PROMPT: The expected output is each line in the data below that includes the string "Expand".

== DATA SHOWN

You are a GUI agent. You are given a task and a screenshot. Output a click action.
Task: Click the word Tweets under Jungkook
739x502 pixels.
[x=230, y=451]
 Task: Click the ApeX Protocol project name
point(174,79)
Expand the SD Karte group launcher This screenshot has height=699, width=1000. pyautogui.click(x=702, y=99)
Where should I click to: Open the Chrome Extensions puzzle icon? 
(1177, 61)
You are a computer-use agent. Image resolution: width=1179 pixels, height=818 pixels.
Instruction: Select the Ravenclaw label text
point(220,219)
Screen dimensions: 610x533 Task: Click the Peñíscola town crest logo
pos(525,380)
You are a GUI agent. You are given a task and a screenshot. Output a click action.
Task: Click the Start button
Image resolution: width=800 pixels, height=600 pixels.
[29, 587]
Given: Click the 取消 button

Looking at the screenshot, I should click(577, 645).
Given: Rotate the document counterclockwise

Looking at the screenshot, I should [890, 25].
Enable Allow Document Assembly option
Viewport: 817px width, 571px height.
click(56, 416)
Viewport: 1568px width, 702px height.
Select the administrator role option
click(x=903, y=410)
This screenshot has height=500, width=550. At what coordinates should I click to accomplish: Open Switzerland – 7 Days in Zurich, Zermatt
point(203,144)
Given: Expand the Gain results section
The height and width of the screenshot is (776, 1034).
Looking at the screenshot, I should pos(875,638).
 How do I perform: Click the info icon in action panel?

====

SOLVED EXERCISE:
Expand the SD Karte group launcher This screenshot has height=699, width=1000. pyautogui.click(x=702, y=99)
Given: Expand the Gain results section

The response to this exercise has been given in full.